Jo Anderton lives in Sydney with her husband and too many pets. By day she is a mild-mannered marketing coordinator for an Australian book distributor. By night, weekends and lunchtimes she writes science fiction, fantasy and horror. Her short fiction has recently appeared in Light Touch Paper, Stand Clear and Epilogue. Her debut novel, Debris was published by Angry Robot Books in 2011, followed by Suited in 2012. Debris was shortlisted for an Aurealis award and a Ditmar. Joanne won the 2012 Ditmar for Best New Talent. Visit her online at http://joanneanderton.com and on Twitter @joanneanderton
(Or how I learned to stop worrying and love the slipstream)
I used to get annoyed in bookshops. I’d stand in front of the Science Fiction section and complain, loudly, because Fantasy was lumped in there. Fantasy (I’d say, to no one in particular but my own sense of outrage) is not Science Fiction. It is completely separate. It deserves it’s own section. And anyway, it’s so much better than sci-fi, so there.
Why? Because I was a Fantasy Fan, through and through. It’s what I read. It’s all I read. It’s what I wrote. It’s all I wrote. I was obsessed with it, immersed in it, and I was willing and able to defend it from the naysayers and the elitists and the silly bookshop people who thought it was Science Fiction.
Fantasy Fan was a big part of my identity. The only problem? None of those things were actually true. I was just too blind to see it.
I remember the moment I became a Fantasy Fan — capitals and all. My Dad read Tolkien to me when I was a kid, but that wasn’t it. The first book I took out of the local library was David Eddings, but that wasn’t it either. It was carrying a giant book called Battleaxe (by Sara Douglass, as I hope you already know!) around my relatively posh all-girls high school, no matter the snickers and the snide comments. It was writing blood-soaked epics for my English assignments, and getting damned good marks for it too, thank you very much. Fantasy was part of what made me different when I was only starting to learn what made me me in the first place.
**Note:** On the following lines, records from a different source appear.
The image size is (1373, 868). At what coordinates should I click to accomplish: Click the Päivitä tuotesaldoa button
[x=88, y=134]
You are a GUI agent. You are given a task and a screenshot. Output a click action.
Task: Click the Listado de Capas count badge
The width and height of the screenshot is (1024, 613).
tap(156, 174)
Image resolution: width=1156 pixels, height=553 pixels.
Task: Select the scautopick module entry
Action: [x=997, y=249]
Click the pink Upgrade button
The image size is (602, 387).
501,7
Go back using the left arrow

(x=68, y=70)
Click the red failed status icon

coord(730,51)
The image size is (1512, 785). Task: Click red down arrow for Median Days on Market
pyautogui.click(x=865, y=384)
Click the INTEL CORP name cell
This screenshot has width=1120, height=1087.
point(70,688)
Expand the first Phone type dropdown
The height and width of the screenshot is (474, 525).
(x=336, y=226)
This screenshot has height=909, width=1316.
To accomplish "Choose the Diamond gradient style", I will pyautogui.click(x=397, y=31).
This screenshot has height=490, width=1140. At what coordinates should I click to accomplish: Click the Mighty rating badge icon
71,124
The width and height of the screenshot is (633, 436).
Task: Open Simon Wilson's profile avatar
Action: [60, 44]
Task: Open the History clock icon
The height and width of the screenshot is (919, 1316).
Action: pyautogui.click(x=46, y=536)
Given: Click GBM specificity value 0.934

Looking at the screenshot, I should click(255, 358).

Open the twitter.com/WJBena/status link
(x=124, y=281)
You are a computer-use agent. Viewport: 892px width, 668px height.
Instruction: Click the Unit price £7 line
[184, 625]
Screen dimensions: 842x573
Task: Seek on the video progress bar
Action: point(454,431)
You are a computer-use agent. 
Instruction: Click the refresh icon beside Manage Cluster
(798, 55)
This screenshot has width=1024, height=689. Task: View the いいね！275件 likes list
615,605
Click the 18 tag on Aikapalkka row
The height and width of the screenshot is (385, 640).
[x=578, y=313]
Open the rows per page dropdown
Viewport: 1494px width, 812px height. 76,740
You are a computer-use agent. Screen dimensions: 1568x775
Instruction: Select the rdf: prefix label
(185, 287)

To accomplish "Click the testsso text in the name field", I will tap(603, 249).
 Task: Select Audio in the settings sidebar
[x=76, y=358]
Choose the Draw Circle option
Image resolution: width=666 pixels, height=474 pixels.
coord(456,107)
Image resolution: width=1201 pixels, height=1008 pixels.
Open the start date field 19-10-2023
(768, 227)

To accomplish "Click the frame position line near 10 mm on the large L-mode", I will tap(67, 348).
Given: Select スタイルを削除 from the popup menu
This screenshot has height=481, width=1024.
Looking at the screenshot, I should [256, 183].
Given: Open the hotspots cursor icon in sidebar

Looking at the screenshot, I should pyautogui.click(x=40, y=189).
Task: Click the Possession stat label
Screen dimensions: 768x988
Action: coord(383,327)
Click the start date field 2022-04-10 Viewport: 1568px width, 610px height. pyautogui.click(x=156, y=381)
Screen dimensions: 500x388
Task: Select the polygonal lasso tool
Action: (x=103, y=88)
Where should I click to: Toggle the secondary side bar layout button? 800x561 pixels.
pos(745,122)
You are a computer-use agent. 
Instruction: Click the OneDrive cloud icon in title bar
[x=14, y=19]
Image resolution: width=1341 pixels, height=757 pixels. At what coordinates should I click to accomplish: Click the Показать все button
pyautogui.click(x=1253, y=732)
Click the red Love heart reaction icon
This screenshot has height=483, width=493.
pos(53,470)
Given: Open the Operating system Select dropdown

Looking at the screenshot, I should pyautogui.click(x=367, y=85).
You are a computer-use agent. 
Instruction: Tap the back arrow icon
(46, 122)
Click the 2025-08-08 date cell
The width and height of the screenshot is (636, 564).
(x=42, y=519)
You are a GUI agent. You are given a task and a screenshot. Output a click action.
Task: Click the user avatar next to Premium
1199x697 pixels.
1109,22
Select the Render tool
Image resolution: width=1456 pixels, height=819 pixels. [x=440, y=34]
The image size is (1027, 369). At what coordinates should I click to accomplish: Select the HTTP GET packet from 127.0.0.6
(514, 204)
And I don’t think my experience is unique, is it?
I’ve been loyal to Fantasy ever since. But somewhere along the line, things began to change. I started buying less Big Fat Fantasies, and I even struggled to read the ones I already had. I started gravitating towards horror, steampunk, slipstream and even, can you believe it, science fiction. It was even more evident in my writing. My first ever publication was a horror short story, and so many have been since. I recently complied a list of all my short stories and you know what? Hardly any of them were actually fantasy.
The thing is, while this was happening I had absolutely no idea it was going on. As far as I was concerned, I was still a Fantasy Fan and author. Horror was a passing fancy. I was obsessed with the short fiction of Paul Haines and Kaaron Warren for… for research, right? Yeah ok, so I just read Darkly Dreaming Dexter. That’s not a real crime novel. It’s different. I only read Hammered because Elizabeth Bear was part of the Online Writing Workshop for Science Fiction and Fantasy. Why’d I read the next two books? Well, ah… shut up, that’s why! And so what if I loved video games like Final Fantasy and Star Ocean that combine fantasy and science fiction? They’re just games. They totally don’t count.
Then a few things happened. My first book, Debris, was picked up by Angry Robot Books. I was thrilled! Except they called it science fiction. What was wrong with them? Didn’t they know fantasy when it was staring them in the face? Then reviews started coming in, and while some people agreed with them, an equal amount agreed with me. Some people refused to decide. So what was it? Science fiction, or fantasy? After all, they’re quite separate, aren’t they? They shouldn’t even live in the same section in the bookshop…
Cracks appeared in my genre world-view. At first I fought it, but I’ve come to accept it. Embrace it. Horror sci-fi with mechanical witches? Yeah, actually, I can write that. A young adult fantasy short story, short-listed for a science fiction prize? Sure, why not? And now-a-days, it’s what I look for when selecting something to read. Give me something that crosses genres. Give me slipstream.
Newly enlightened, I’ve been trying to work out why I didn’t even realise my tastes were changing. That’s what brings me back to loyalty, and identity. However strange it might sound, being a Fantasy Fan helped make me who I am. Turning my back on it, or diluting it, not only felt disloyal, it also changed the way I looked at myself. Except, of course, I’d already been doing that for years. I never only read fantasy, and I certainly never only wrote it. I just believed I did.
Diversity is such a good thing, and there is no need to resist it. Giving myself permission to read outside the Fantasy box means I have found many wonderful books that I wouldn’t otherwise have read. Some of them aren’t even genre at all.
And my Big Fat Fantasy trilogies still look down on me from the bookshelf, and know I love them.